Running tests from inside Python¶
You can test an installed NumPy by numpy.test
, for example,
To run NumPy’s full test suite, use the following:
>>> import numpy
>>> numpy.test(label='slow')
The test method may take two or more arguments; the first label
is a
string specifying what should be tested and the second verbose
is an
integer giving the level of output verbosity. See the docstring
numpy.test
for details. The default value for label
is ‘fast’ - which
will run the standard tests. The string ‘full’ will run the full battery
of tests, including those identified as being slow to run. If verbose
is 1 or less, the tests will just show information messages about the tests
that are run; but if it is greater than 1, then the tests will also provide
warnings on missing tests. So if you want to run every test and get
messages about which modules don’t have tests:
>>> numpy.test(label='full', verbose=2) # or numpy.test('full', 2)

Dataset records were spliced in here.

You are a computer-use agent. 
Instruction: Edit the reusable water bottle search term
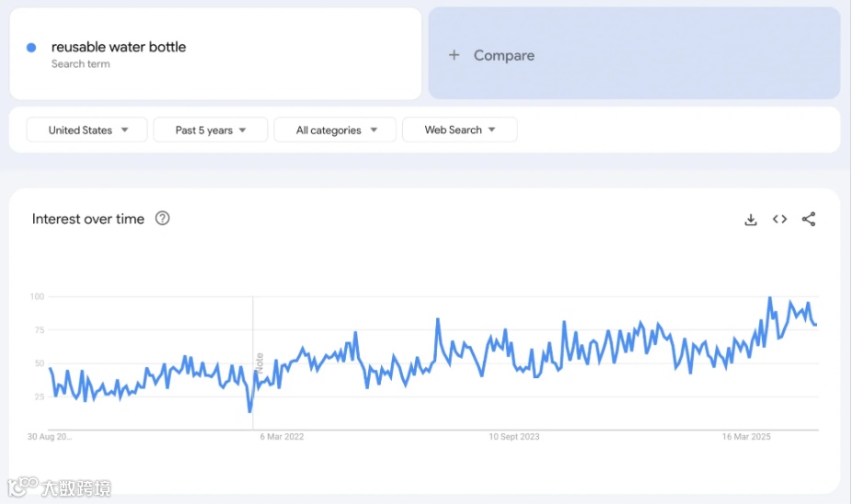[119, 48]
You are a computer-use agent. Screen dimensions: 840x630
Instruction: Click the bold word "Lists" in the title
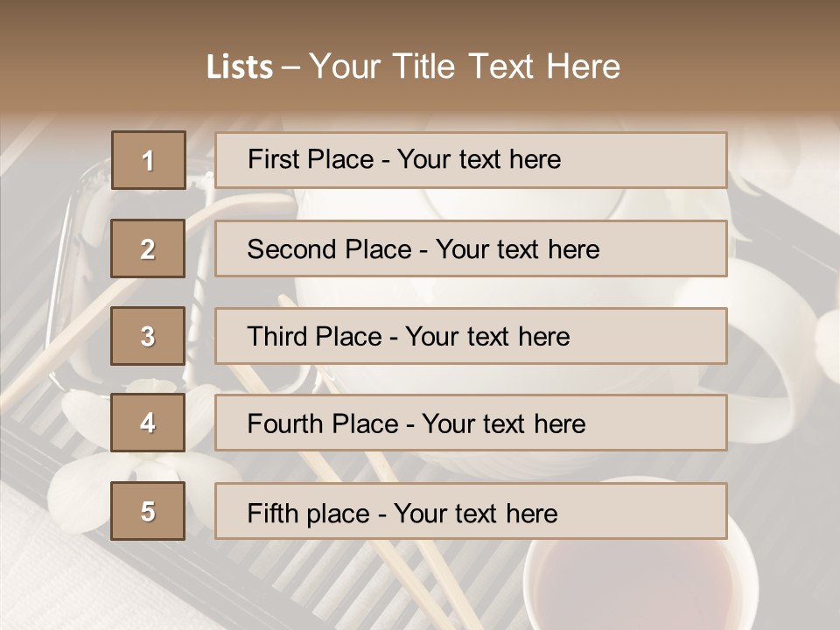[239, 67]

Finally, if you are only interested in testing a subset of NumPy, for
example, the core
module, use the following:
>>> numpy.core.test()
Running tests from the command line¶
If you want to build NumPy in order to work on NumPy itself, use
runtests.py
.To run NumPy’s full test suite:
$ python runtests.py
Testing a subset of NumPy:
$python runtests.py -t numpy/core/tests
For detailed info on testing, see Testing builds
Writing your own tests¶
If you are writing a package that you’d like to become part of NumPy,
please write the tests as you develop the package.
Every Python module, extension module, or subpackage in the NumPy
package directory should have a corresponding test_<name>.py
file.
Pytest examines these files for test methods (named test*
) and test
classes (named Test*
).
Suppose you have a NumPy module numpy/xxx/yyy.py
containing a
function zzz()
. To test this function you would create a test
module called test_yyy.py
. If you only need to test one aspect of
zzz
, you can simply add a test function:
def test_zzz():
assert zzz() == 'Hello from zzz'
More often, we need to group a number of tests together, so we create a test class:
import pytest
# import xxx symbols
from numpy.xxx.yyy import zzz
import pytest
class TestZzz:
def test_simple(self):
assert zzz() == 'Hello from zzz'
def test_invalid_parameter(self):
with pytest.raises(ValueError, match='.*some matching regex.*'):
...
Within these test methods, assert
and related functions are used to test
whether a certain assumption is valid. If the assertion fails, the test fails.
pytest
internally rewrites the assert
statement to give informative
output when it fails, so should be preferred over the legacy variant
numpy.testing.assert_
. Whereas plain assert
statements are ignored
when running Python in optimized mode with -O
, this is not an issue when
running tests with pytest.
Similarly, the pytest functions pytest.raises
and pytest.warns
should be preferred over their legacy counterparts
numpy.testing.assert_raises
and numpy.testing.assert_warns
,
since the pytest variants are more broadly used and allow more explicit
targeting of warnings and errors when used with the match
regex.
Note that test_
functions or methods should not have a docstring, because
that makes it hard to identify the test from the output of running the test
suite with verbose=2
(or similar verbosity setting). Use plain comments
(#
) if necessary.
Also since much of NumPy is legacy code that was originally written without unit tests, there are still several modules that don’t have tests yet. Please feel free to choose one of these modules and develop tests for it.
Using C code in tests¶
NumPy exposes a rich C-API . These are tested using c-extension
modules written “as-if” they know nothing about the internals of NumPy, rather
using the official C-API interfaces only. Examples of such modules are tests
for a user-defined rational
dtype in _rational_tests
or the ufunc
machinery tests in _umath_tests
which are part of the binary distribution.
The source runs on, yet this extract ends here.